まるで数百年生きている、老獪な人物のような口ぶりだ。
そんなリディアの警戒に気づいたアレクサンドラが、疑念を察して頷いた。
「小娘がかようなことを言い出すとは不思議だろう。私の祖……初代サラヴァン辺境伯は狂人でな。『余すことなくこの世の全ての知識を得るには、人の一生は短すぎる』――そう言って、人であることをやめようとしたのだ」
「人であることをやめる……?」
不可解な言葉に首を傾げると、アレクサンドラは感情の見えない微笑みを浮かべながら、頷いた。
「古龍の血をな、飲んだのだ。初代の願いである永遠の命は手に入らなかったが、代わりにサラヴァン辺境伯家は代々、初代から始まりどこまでも枝分かれしていく子孫の、その全ての記憶を、選ばれた末裔が引き継ぐこととなった」
数千、数万、数十万でもきかない。
その膨大な数の祖先の記憶が、全て自分の頭のなかに入っているのだとアレクサンドラは淡々と言った。

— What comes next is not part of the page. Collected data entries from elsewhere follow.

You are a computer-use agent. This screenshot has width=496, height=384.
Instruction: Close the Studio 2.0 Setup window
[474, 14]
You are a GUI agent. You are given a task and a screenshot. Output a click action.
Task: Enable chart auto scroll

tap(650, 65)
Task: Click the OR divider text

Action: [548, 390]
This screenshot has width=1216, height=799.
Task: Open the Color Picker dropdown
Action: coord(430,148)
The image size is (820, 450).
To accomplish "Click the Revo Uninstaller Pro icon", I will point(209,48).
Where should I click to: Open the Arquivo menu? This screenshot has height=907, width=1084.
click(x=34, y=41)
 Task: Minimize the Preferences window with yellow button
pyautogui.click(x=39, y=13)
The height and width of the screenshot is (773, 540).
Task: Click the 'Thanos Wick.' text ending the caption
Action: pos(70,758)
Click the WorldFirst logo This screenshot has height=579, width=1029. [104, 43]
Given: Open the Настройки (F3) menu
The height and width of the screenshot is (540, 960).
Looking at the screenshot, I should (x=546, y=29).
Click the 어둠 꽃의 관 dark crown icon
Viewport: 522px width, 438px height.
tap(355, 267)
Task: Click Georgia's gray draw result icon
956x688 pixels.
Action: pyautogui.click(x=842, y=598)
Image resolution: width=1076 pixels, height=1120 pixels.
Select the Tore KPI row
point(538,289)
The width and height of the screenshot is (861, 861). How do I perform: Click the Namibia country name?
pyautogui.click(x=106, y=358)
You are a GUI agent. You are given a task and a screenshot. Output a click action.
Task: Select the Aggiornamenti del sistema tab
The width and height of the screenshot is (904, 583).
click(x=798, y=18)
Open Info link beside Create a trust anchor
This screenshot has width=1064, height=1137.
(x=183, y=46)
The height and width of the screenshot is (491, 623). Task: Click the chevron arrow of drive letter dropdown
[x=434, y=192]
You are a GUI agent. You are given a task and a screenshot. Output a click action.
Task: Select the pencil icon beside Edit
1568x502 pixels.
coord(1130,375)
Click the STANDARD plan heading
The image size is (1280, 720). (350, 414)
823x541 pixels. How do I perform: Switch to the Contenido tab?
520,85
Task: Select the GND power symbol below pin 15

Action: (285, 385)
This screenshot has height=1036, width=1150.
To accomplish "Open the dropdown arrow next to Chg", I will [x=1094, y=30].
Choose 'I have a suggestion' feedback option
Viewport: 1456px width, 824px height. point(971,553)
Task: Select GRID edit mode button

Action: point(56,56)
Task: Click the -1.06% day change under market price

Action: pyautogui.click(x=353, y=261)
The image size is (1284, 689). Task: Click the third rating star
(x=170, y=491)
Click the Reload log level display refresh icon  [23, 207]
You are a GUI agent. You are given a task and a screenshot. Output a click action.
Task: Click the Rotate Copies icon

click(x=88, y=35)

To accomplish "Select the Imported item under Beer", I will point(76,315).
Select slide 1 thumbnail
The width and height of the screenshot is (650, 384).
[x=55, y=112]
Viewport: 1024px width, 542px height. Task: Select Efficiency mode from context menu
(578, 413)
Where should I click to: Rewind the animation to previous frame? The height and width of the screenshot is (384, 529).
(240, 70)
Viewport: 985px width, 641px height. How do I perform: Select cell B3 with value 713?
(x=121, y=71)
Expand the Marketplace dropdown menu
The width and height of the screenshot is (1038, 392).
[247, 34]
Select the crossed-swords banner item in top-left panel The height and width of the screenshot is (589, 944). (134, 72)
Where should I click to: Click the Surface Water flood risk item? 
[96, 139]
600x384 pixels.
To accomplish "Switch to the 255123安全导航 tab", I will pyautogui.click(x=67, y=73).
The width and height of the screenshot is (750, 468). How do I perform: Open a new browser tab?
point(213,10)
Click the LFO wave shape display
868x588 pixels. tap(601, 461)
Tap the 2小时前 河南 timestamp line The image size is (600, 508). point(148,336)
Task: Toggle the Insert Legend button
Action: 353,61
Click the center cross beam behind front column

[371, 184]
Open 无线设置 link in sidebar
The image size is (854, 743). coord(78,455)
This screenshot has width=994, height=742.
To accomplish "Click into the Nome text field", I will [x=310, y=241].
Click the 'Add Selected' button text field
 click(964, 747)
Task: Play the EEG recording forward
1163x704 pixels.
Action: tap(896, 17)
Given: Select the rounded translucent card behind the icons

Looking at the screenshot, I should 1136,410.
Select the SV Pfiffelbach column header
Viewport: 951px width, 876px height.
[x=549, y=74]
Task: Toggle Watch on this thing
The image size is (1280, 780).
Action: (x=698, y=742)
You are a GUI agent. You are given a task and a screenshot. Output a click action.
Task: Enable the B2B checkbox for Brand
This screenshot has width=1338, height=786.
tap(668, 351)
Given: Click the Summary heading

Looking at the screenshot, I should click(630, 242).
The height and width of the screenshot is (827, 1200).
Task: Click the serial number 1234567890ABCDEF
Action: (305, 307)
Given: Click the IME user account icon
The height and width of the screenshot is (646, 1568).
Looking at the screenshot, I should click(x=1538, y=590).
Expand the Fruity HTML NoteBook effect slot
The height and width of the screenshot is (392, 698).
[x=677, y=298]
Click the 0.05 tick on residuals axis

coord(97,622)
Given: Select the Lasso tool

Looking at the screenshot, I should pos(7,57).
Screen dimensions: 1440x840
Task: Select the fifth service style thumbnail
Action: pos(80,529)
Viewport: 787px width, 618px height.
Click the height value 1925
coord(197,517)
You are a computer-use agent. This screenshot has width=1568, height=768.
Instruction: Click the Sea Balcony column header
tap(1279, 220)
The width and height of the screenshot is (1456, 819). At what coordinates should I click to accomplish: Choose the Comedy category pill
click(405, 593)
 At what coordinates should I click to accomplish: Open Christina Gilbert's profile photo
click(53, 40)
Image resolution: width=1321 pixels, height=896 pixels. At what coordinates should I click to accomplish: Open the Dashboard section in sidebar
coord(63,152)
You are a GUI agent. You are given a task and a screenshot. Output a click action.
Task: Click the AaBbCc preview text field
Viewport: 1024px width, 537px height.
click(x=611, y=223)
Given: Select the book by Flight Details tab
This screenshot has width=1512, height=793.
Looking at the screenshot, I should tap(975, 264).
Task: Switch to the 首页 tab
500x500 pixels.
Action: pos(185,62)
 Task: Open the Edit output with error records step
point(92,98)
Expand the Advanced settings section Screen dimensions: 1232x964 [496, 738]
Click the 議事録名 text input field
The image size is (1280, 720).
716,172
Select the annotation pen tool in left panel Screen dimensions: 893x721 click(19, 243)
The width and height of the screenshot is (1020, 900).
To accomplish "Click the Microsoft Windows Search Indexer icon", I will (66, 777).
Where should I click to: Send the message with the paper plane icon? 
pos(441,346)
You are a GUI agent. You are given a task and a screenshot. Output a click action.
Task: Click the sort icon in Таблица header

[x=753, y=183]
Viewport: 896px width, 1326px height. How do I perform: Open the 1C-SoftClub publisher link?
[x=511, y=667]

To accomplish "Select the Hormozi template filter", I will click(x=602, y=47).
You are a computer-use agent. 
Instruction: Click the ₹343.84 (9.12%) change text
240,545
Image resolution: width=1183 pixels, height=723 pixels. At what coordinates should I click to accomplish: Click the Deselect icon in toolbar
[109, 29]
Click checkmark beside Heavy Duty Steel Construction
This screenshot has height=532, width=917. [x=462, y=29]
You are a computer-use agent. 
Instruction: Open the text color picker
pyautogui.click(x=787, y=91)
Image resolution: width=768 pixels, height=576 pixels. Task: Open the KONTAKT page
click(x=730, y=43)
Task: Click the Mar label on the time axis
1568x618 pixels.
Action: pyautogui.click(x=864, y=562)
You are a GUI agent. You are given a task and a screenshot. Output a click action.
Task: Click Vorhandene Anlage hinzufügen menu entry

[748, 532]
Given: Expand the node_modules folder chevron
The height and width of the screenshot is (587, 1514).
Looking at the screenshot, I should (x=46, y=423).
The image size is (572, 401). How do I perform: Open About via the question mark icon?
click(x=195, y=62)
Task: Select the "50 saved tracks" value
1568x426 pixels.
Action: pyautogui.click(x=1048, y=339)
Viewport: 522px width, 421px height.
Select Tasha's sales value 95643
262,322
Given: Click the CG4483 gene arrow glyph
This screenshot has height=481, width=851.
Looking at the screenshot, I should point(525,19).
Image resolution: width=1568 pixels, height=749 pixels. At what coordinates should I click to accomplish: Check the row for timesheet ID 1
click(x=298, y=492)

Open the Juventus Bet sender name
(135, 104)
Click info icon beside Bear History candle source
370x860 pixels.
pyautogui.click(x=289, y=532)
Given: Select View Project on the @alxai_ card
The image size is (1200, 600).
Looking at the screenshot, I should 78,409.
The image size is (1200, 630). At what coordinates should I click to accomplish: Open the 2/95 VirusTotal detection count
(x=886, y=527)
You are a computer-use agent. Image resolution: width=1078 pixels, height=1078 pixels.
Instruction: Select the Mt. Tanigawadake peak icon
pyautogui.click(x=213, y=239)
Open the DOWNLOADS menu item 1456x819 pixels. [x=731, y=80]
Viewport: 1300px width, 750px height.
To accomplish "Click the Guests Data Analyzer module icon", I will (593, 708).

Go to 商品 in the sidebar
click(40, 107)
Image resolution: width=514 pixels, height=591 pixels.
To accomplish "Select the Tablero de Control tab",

予想外の言葉に絶句する。一人の人間の器に、数百万にものぼる人間の記憶が混在して耐えられるものなのか。
リディアの反応に鷹揚に微笑み、アレクサンドラは続けた。
「そこで本題だ。わたしの記憶の限り、そなたのような精霊力を身につけた者は存在しない。どうしてもそなたのことが知りたいのだ。ディアナ・フィオリアル殿よ。生命の理から外れるためには、古龍の力を借りるしかない。そなた、古龍の何をその身に取り込んだ?」
リディアをディアナと見抜いた彼女は、菫色の瞳に隠しきれない好奇心を揺らめかせながらそう言った。